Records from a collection
>> Start

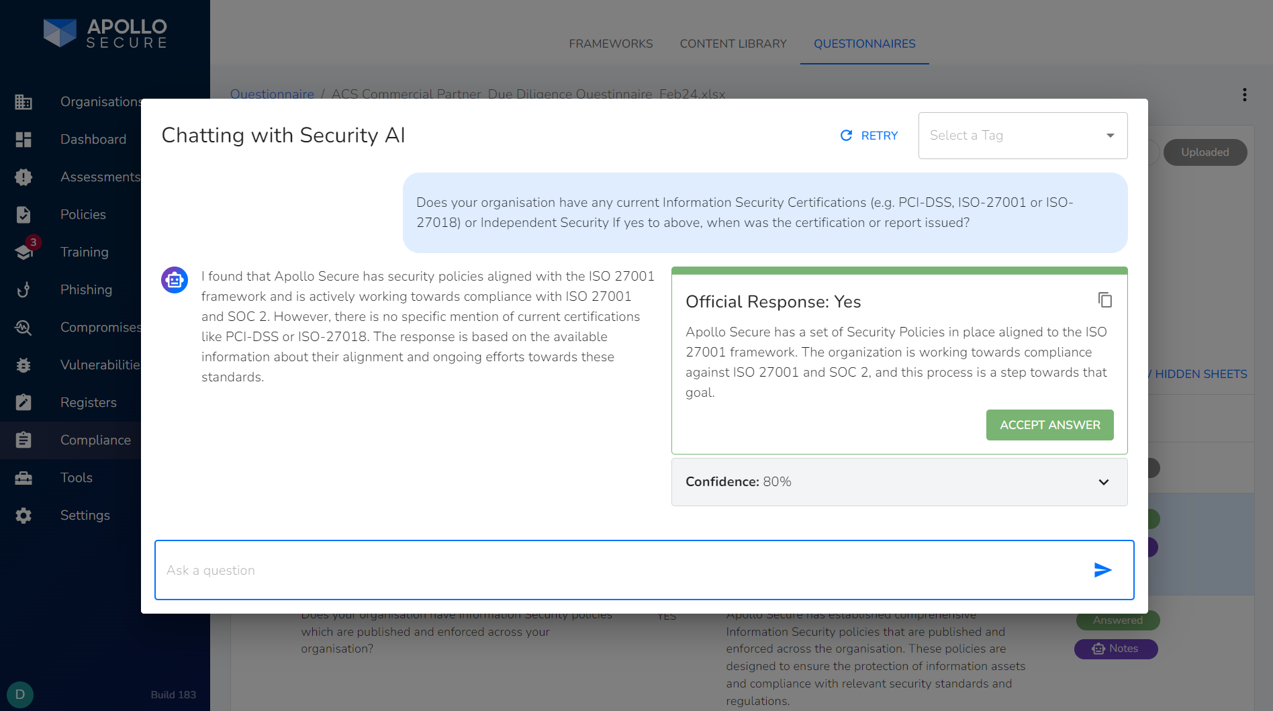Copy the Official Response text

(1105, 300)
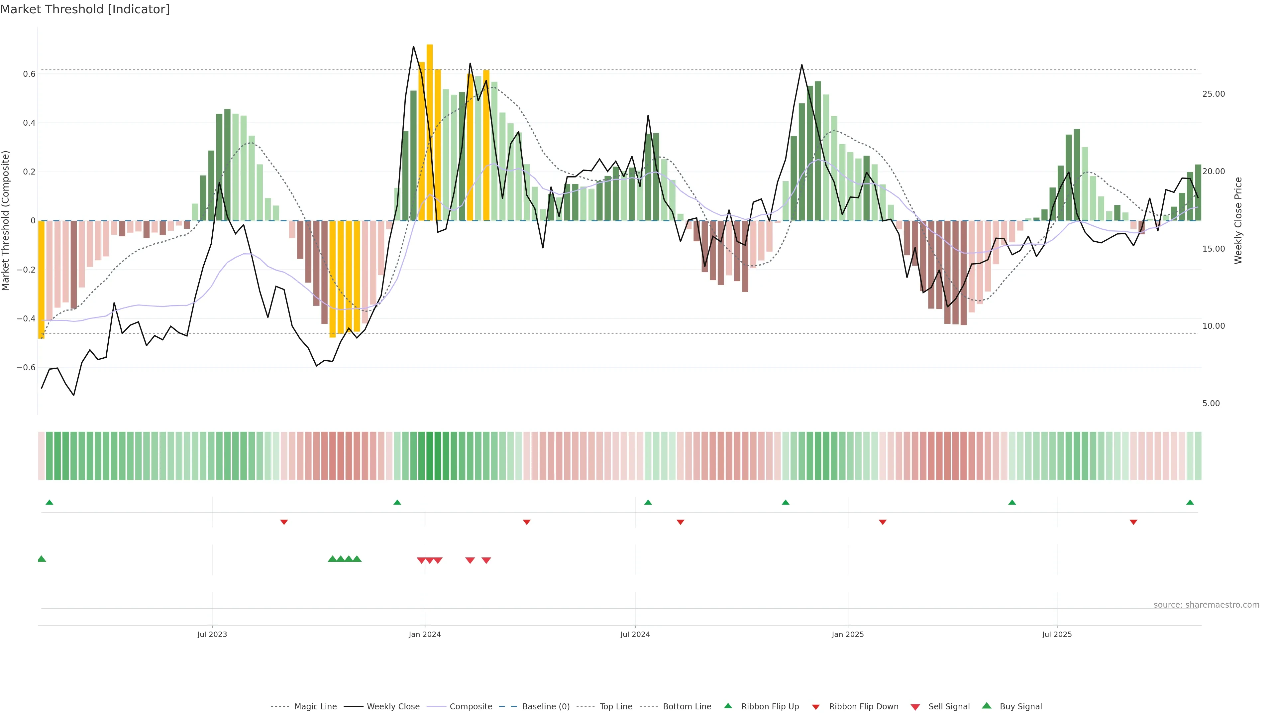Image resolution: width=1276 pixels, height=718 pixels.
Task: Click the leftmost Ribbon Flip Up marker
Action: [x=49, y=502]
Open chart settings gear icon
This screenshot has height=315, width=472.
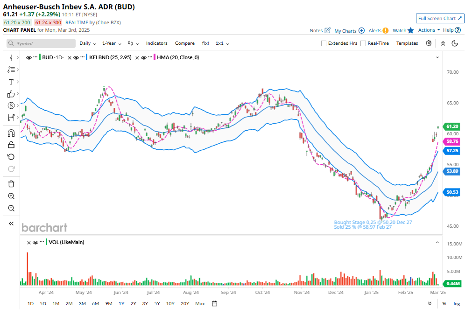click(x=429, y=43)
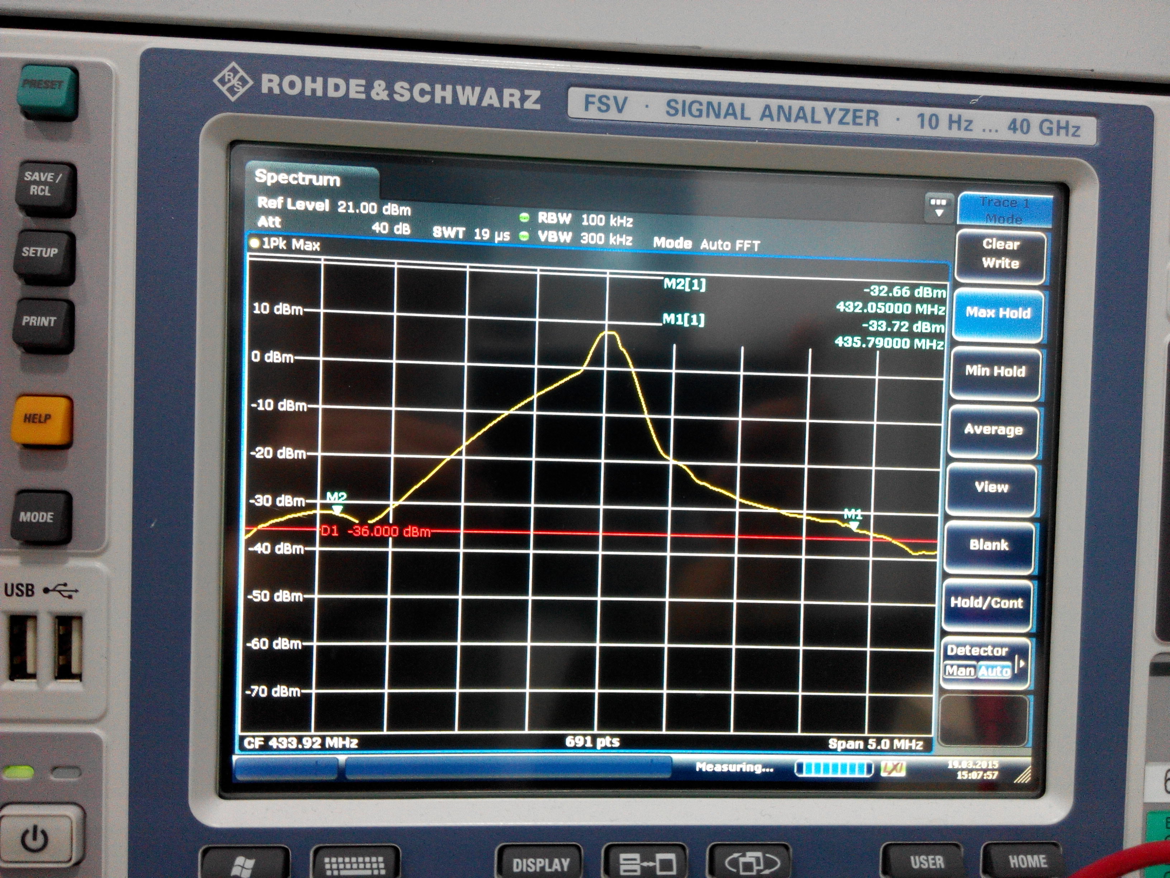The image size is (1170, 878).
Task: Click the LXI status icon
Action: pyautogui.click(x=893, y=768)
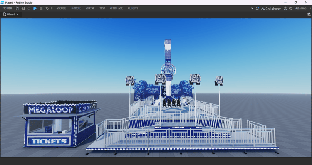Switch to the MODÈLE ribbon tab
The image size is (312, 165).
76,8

>> End

Turn each line of the entries above into a JSON list of strings, one string per line, skipping blank lines and leaving out the pictures.

[
  "Copy the Official Response text",
  "(1105, 300)",
  "Image resolution: width=1276 pixels, height=718 pixels.",
  "Task: Click the leftmost Ribbon Flip Up marker",
  "Action: [x=49, y=502]",
  "Open chart settings gear icon",
  "This screenshot has height=315, width=472.",
  "click(x=429, y=43)",
  "The image size is (1170, 878).",
  "Task: Click the LXI status icon",
  "Action: pyautogui.click(x=893, y=768)",
  "Switch to the MODÈLE ribbon tab",
  "The image size is (312, 165).",
  "76,8"
]